He was a non-Cherokee. He died about 1796 in Cranewood Estate, Clark,
Kentucky.
Summers, History of Southwest Virginia, p.617: "In the year 1760, Daniel
BOONE and Nathaniel GIST left the home of BOONE, in North Carolina, and, crossing
the Holston mountains, encamped in what is now known as Taylor's Valley, from
which point they passed down the Holston river to near Glenn's Mill, and thence
to the present location of Abingdon." p.76: Daniel "BOONE and his companion
remained at Abingdon for a short while, during which time they disagreed and
separated, BOONE taking the Indian trail leading to Long Island, and Nathaniel
GIST, his companion, following the Indian trail to Cumberland Gap.
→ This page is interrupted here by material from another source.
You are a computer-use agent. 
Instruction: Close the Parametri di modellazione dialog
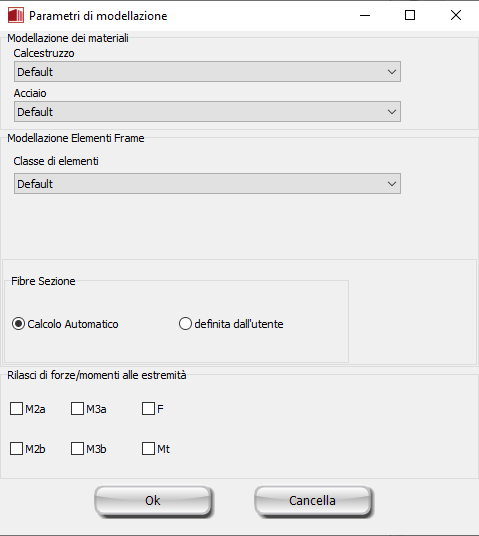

They did not
meet again upon this trip."
p.83: "Nathaniel GIST, a noted Indian trader, in the year 1761, purchased
from the Cherokee Indians the Great Island lying in the Holston river, known
as Long Island, and claimed the same, under his grant from the Indians, and in
the year 1777 he petitioned the Legislature of Virginia to confirm the title
thereto to him."
p.84: "This island was a favorite resort of the Indians, and seemed to have
been anxiously sought after by Richard PEARIS and Nathaniel GIST, probably two
of the best Indian spies and hunters we read of in our early history."
p.221: 1776; Captain Nathaniel GUIST; GUEST.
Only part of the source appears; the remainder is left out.